The Facts leading to the crisis

We can summarize the facts which yielded the crisis for saying that the problem was originated in the bust of the housing bubble occurred in the housing mortgage market (Arestis et.al. 2009; Baily et.al. 2009; Blanchard et.al. 2010), in particular the relatively little subprime market (in comparison with the share of conforming and prime jumbo markets), created for borrowers with a relatively high probability of eventually not being able to repay their loan. How could this bubble generate such a crisis?

Given the continuously increase in the house prices because the lowest interest rate and, therefore, an increase demand for houses, the banks left the historical criteria in order to lend money, including borrowers highly risky because its less probability of repaying their loans. Trusting heavily on interlinked securities and derivatives, all related to asset backed-securities and subprime mortgages in particular (Arestis et.al. 2009), the financial institutions made mortgage loans. Then, they began to sell "bonus held by mortgages" to other financial institutions in the financial market, for instance, banks, insurers and investment funds, thus, the securitization of subprime mortgages exponentially (Blanchard et.al. 2010).

Figure 1

Securitization Rates by Type of Mortgage, 2001 and 2006; percent

edu.red

Source: Mortgage Market Statistical Annual; Calculations done by Baily et.al. (2009)
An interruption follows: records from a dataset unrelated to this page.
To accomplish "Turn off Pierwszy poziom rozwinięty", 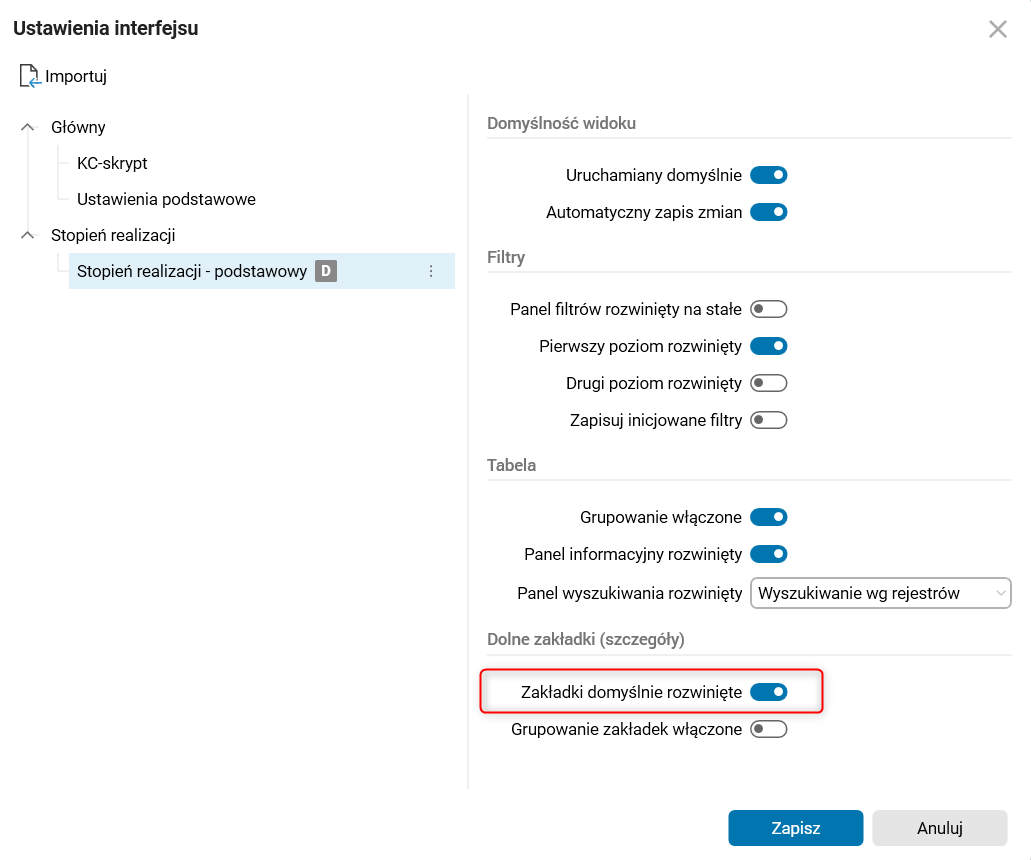I will click(x=768, y=346).
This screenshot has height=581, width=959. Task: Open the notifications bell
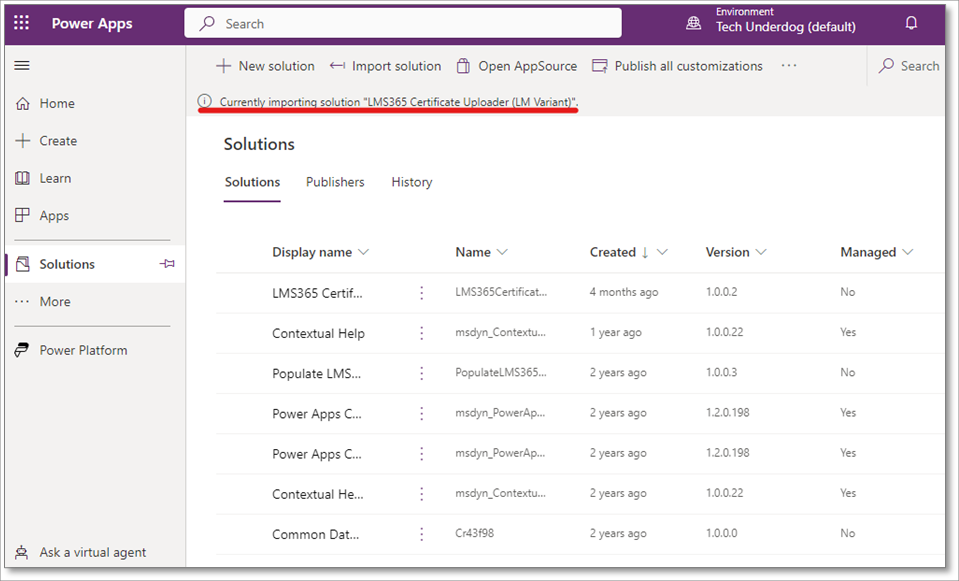[911, 23]

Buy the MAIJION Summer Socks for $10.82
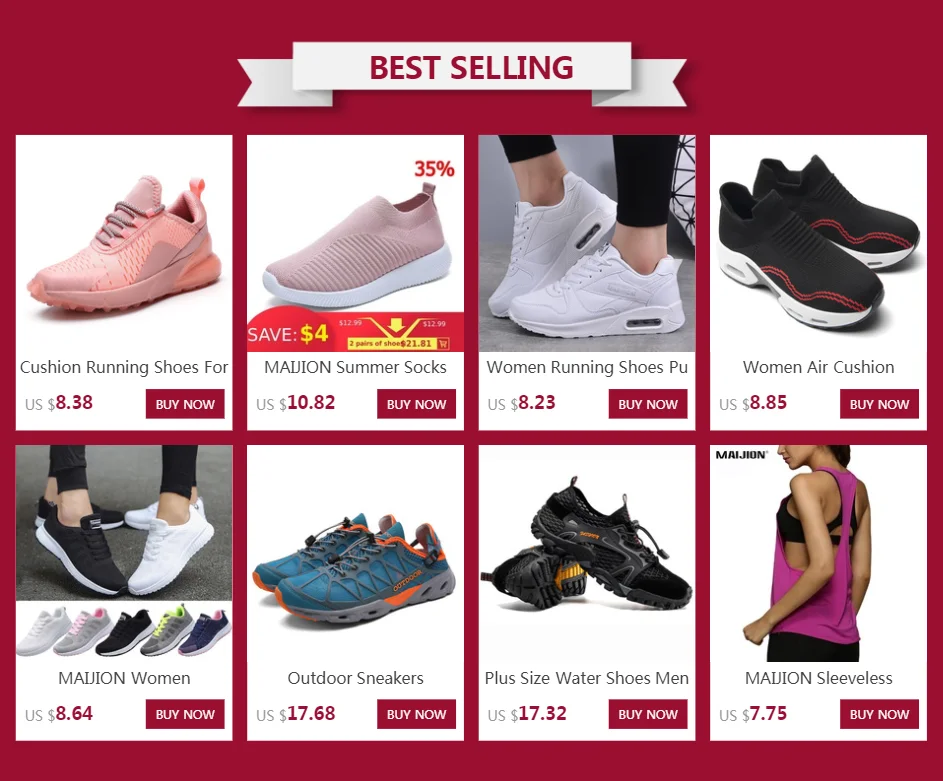[x=416, y=404]
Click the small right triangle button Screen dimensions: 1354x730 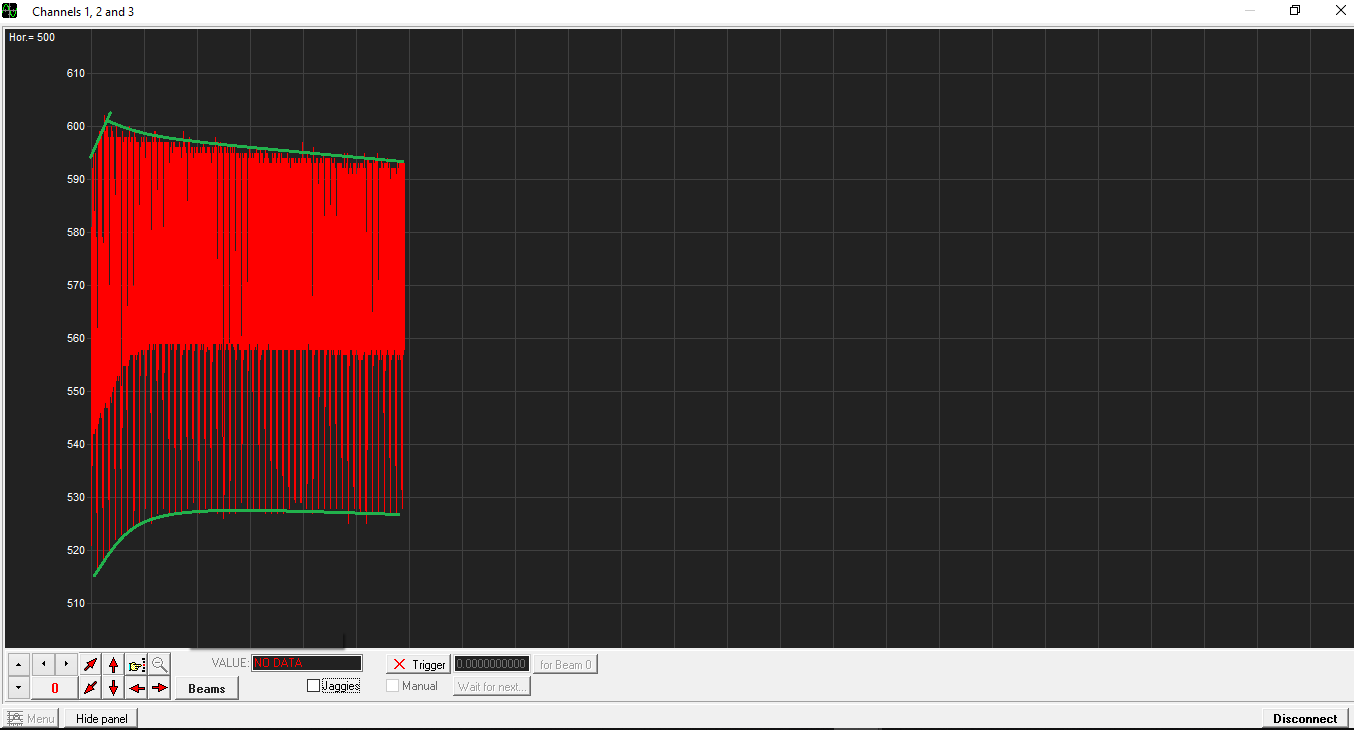point(66,664)
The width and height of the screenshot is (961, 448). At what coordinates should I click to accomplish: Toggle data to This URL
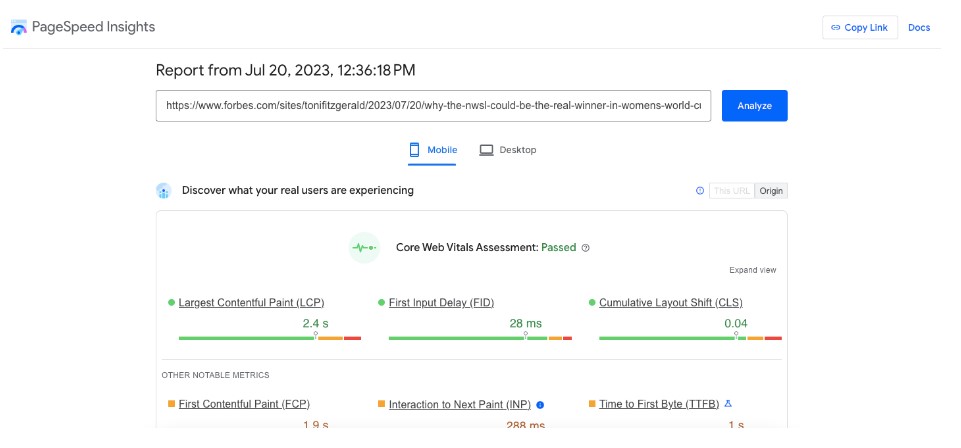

In words of Baily (2009), the securitization mechanisms were supposed to prevent any losses because their very complex network of risk reduction, but they did not work as was expected because banks, brokers, hedge funds, and other institutions fuelled the demand for risky mortgages and inflated the bubble. According to Baily (2009), the same qualities of the securitization played against the mortgage market when the subprime sector was widely securitized by financial institutions because by distributing risk according to the risk appetite of investors, an extension of credit to new borrowers who otherwise would be shut out of credit markets was facilitated.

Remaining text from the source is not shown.